=== Section Start ===

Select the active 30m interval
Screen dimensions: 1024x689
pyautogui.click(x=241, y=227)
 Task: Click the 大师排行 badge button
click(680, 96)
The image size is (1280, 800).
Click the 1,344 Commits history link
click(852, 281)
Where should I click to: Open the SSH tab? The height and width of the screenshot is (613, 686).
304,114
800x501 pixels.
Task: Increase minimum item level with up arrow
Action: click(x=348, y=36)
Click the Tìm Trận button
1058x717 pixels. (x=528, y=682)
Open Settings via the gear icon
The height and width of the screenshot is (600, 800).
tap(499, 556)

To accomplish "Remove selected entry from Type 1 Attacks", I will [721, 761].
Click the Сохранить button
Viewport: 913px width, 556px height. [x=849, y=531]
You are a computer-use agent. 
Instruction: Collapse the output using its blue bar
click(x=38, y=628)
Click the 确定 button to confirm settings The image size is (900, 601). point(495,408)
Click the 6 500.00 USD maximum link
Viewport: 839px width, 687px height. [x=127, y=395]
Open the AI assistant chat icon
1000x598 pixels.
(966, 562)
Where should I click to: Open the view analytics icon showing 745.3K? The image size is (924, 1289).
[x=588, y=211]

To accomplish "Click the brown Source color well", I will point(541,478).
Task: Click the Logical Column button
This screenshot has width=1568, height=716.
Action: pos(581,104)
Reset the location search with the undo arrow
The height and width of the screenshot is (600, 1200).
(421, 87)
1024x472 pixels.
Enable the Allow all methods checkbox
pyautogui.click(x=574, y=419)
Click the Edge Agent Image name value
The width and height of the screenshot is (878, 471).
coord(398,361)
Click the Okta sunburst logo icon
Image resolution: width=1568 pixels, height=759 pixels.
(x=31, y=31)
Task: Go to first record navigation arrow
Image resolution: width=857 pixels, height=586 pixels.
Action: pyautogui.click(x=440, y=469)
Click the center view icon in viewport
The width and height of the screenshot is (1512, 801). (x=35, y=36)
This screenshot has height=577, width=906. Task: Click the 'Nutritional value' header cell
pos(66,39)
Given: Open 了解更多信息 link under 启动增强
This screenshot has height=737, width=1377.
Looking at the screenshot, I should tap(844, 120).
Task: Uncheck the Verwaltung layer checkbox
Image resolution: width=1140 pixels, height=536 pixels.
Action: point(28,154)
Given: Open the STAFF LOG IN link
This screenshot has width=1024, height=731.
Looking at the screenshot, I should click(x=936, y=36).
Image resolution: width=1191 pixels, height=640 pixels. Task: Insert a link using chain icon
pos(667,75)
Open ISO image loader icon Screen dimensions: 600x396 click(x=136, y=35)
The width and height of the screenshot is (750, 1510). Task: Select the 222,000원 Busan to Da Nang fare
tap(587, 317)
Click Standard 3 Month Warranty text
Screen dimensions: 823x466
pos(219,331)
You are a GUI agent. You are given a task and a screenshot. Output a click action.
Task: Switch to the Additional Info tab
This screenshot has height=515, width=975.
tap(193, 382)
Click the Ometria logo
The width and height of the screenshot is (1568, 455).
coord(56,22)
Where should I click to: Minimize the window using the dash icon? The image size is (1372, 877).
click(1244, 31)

=== Section End ===

◆ Task
Reproduce precisely, and with no line left out, each line from the top of the entries through the line that carries "1024x472 pixels.".

◆ Solution
Select the active 30m interval
Screen dimensions: 1024x689
pyautogui.click(x=241, y=227)
 Task: Click the 大师排行 badge button
click(680, 96)
The image size is (1280, 800).
Click the 1,344 Commits history link
click(852, 281)
Where should I click to: Open the SSH tab? The height and width of the screenshot is (613, 686).
304,114
800x501 pixels.
Task: Increase minimum item level with up arrow
Action: click(x=348, y=36)
Click the Tìm Trận button
1058x717 pixels. (x=528, y=682)
Open Settings via the gear icon
The height and width of the screenshot is (600, 800).
tap(499, 556)

To accomplish "Remove selected entry from Type 1 Attacks", I will [721, 761].
Click the Сохранить button
Viewport: 913px width, 556px height. [x=849, y=531]
You are a computer-use agent. 
Instruction: Collapse the output using its blue bar
click(x=38, y=628)
Click the 确定 button to confirm settings The image size is (900, 601). point(495,408)
Click the 6 500.00 USD maximum link
Viewport: 839px width, 687px height. [x=127, y=395]
Open the AI assistant chat icon
1000x598 pixels.
(966, 562)
Where should I click to: Open the view analytics icon showing 745.3K? The image size is (924, 1289).
[x=588, y=211]

To accomplish "Click the brown Source color well", I will point(541,478).
Task: Click the Logical Column button
This screenshot has width=1568, height=716.
Action: pos(581,104)
Reset the location search with the undo arrow
The height and width of the screenshot is (600, 1200).
(421, 87)
1024x472 pixels.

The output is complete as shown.